For some Acquia module update situations, RA may create non-deployed
branches with the module for your testing. For more information,
contact Acquia Support or create an RA
work request.
Implements Stage File Proxy to manage file
display.
Checks and reapplies patches in your application, and includes them in all
updates. For this to work, you must follow the process described in
Patching core and contributed modules. It’s
your responsibility to ensure that patches are in place on the update
branch.
Informs you through a ticket that an update is ready to test. The ticket
outlines all applied updates.
What Acquia’s update automation doesn’t do
- Automation does not apply bug-fix updates other than those listed above.
- Update automation won’t detect modifications to either core or contributed
modules. All modifications must either be locked or properly patched.
- Apply existing patches other than those specified in
/reponame/patches.make. All other patches will be
overwritten by Drush unless module locking is also properly set up.
- Update websites built on distributions.
- Update websites built with make files or build scripts. Custom builds
dependent on manually updating individual files are considered custom code
and cannot be updated through automation.
- Update websites built using Continuous Integration (CI).

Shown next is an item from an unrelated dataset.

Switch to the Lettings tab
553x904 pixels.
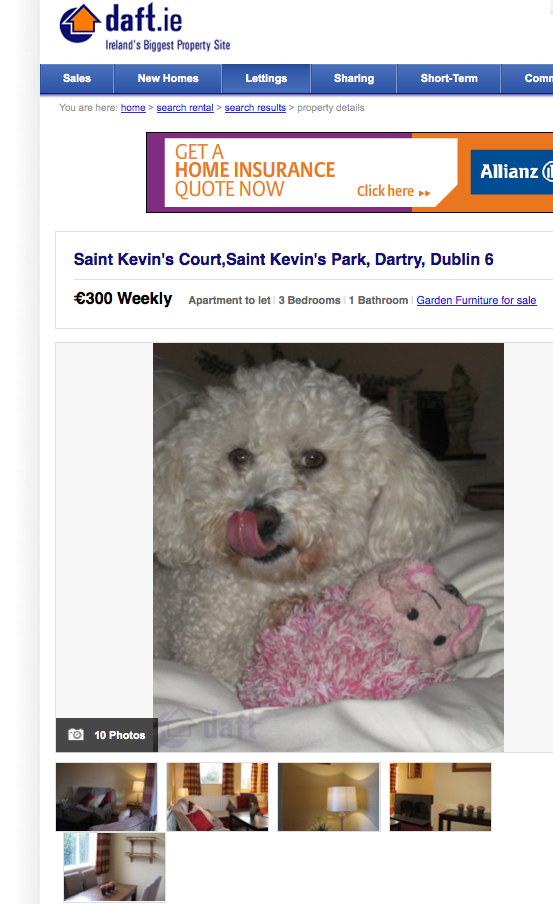(x=266, y=78)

Who receives automated updates
Note
Subscribers who are undergoing onboarding as part of an Acquia Ready
engagement are not provided with updates by default. Automated updates
can be provided on request by your Acquia Ready Manager or engineer,
or by filing a Support ticket.
All Standard and Legacy Premium RA subscriptions are eligible for automated
security updates, provided the subscription is compatible with Acquia’s
automation.
- Security updates for Standard RA subscriptions must use automation.

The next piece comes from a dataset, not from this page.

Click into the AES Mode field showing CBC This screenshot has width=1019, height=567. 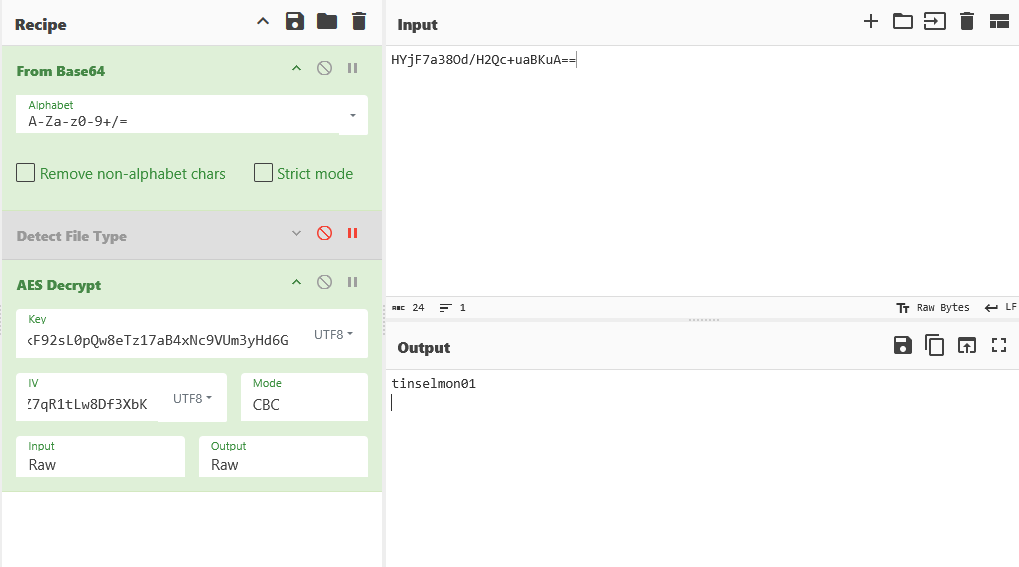point(308,404)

- Acquia can’t guarantee a security update delivery timeline for subscriptions
which aren’t compatible with Acquia’s security update automation.
Update process
The automation process follows our existing Security Update Workflow. For the timeline about initiating security updates, see
ticket timelines.
After a website is queued for an automated update, the script will:
- Scan the production website for pending security updates.
- If a security vulnerability is detected, an update will be started.
- RA Preferences for the subscription will be reviewed.
- If RA preferences are set to Update Code, a branch will be deployed
to the RA Environment, updated, and a ticket will be sent to your team.
- If RA preferences are set to Inform Only, a ticket will be sent
listing recommended security updates. You may request an update by
changing your RA preferences and resolving the ticket. The RA process
will update the codebase in the next weekly run.
- An updated branch will be available for testing within 24 to 48 hours of a
Security Announcement on drupal.org. After a
branch has been deployed, progress on the ticket is dependent upon
subscriber testing through all steps of the RA security update workflow.
- If an update branch already exists, unless a new security update is
announced, you won’t receive a new ticket for two weeks.